Edwin T. Johnson, who led the employee-benefits consulting firm often credited with creating the first 401(k) plan, the workplace-based savings program that today accounts for $3.4 trillion in retirement savings, has died. He was 82.
He died on Aug. 23 at his home in Newtown, Pennsylvania, according to a death notice from Swartz/Givnish Funeral Home in Newtown. The cause was prostate cancer, which he battled for 22 years.
Johnson was founder and chief executive officer of the Johnson Cos., a benefits consulting firm in Newtown that played a key, early role in refashioning retirement savings in the 1980s when defined-benefit pension plans declined in popularity. While an employee of his, Ted Benna, became known as the father of the 401(k), Johnson “was its godfather,” the trade publication Pensions & Investments wrote in a 2001 profile.
“Ed was an inspirational, dynamic leader,” Benna said yesterday in an interview.
He was also “a hell of a promoter and salesman,” his son Tom said in an interview. Describing the partnership between his father and Benna that led to their breakthrough -- a tax-deferred retirement account funded by an employee’s deferred salary contribution and an employer match -- he said, “It was a very, very special combination.”
The Johnson firm’s work on its pioneering plan started with a request from the Cheltenham National Bank in Philadelphia about how it could do away with end-of-year cash bonuses while still competing for top executive talent.
Benna, who was then an executive vice president at Johnson Cos., had what he called an “aha” moment while digging into section 401(k) of the Internal Revenue Code, which had been added in 1978. That portion, covering deferred pension, profit-sharing and stock bonus plans, had taken effect at the start of 1980. His notion was an individual investment account, offered to all employees, that would combine a portion of their compensation with an employer contribution on a tax-deferred basis.

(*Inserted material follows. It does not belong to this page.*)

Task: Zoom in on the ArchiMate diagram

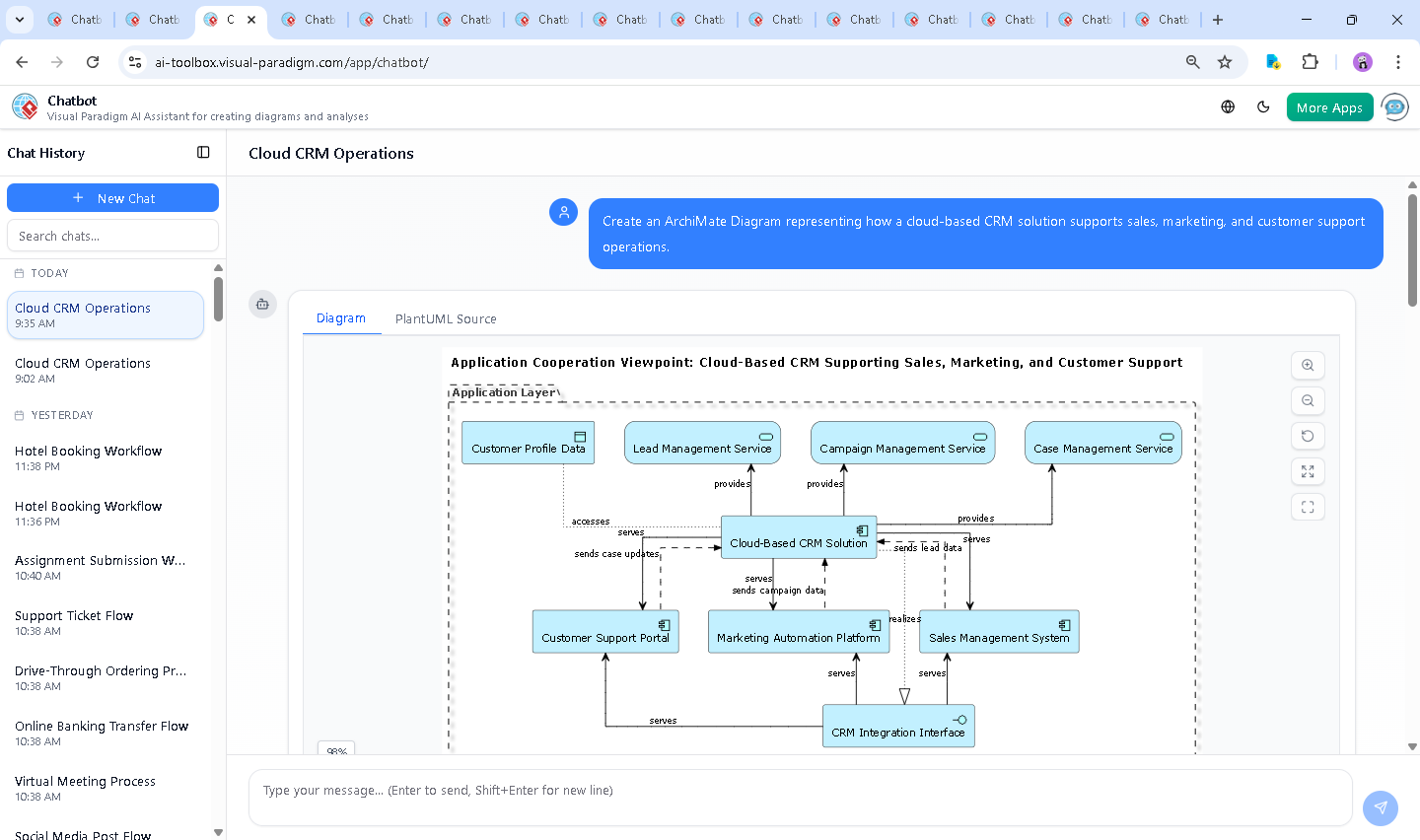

Johnson helped Benna pitch the idea to U.S. Treasury Department regulators, who were writing the rules that would put the 1978 tax-code changes in effect. Johnson had political connections, having served as co-chairman of Drew Lewis’s 1974 campaign for governor of Pennsylvania. Though Lewis had lost that race, he had just started working in January 1981 as transportation secretary under President Ronald Reagan.
“I called Drew and told him that I had a great idea,” Johnson told Pensions & Investments. “We made up some slides and went in to see him.”
During the meeting, Lewis made a phone call to Donald Regan, Reagan’s first Treasury secretary, Benna recalled. That call paved the way for Benna to work directly with the Treasury regulator who was drafting the proposed 401(k) regulations.
Two top Treasury officials later passed the news to Johnson that his firm’s 401(k) interpretation would pass muster.
As it turned out, Cheltenham National Bank declined to enact the idea. So Johnson put it in place at his own company, which at the time had a profit-sharing plan but no pension. The program offered to the company’s 80 employees, called Cash-Op, enabled them to buy company stock, with an employer match, in tax-deferred accounts.
Benna and Johnson weren’t alone on the 401(k) frontier. Other benefits executives were fleshing out similar possibilities around 1979 and 1980, including Herbert A. Whitehouse at Johnson & Johnson, who, in a 2003 paper, took issue with the notion that Benna or anybody else could accurately be called “the father” of the 401(k).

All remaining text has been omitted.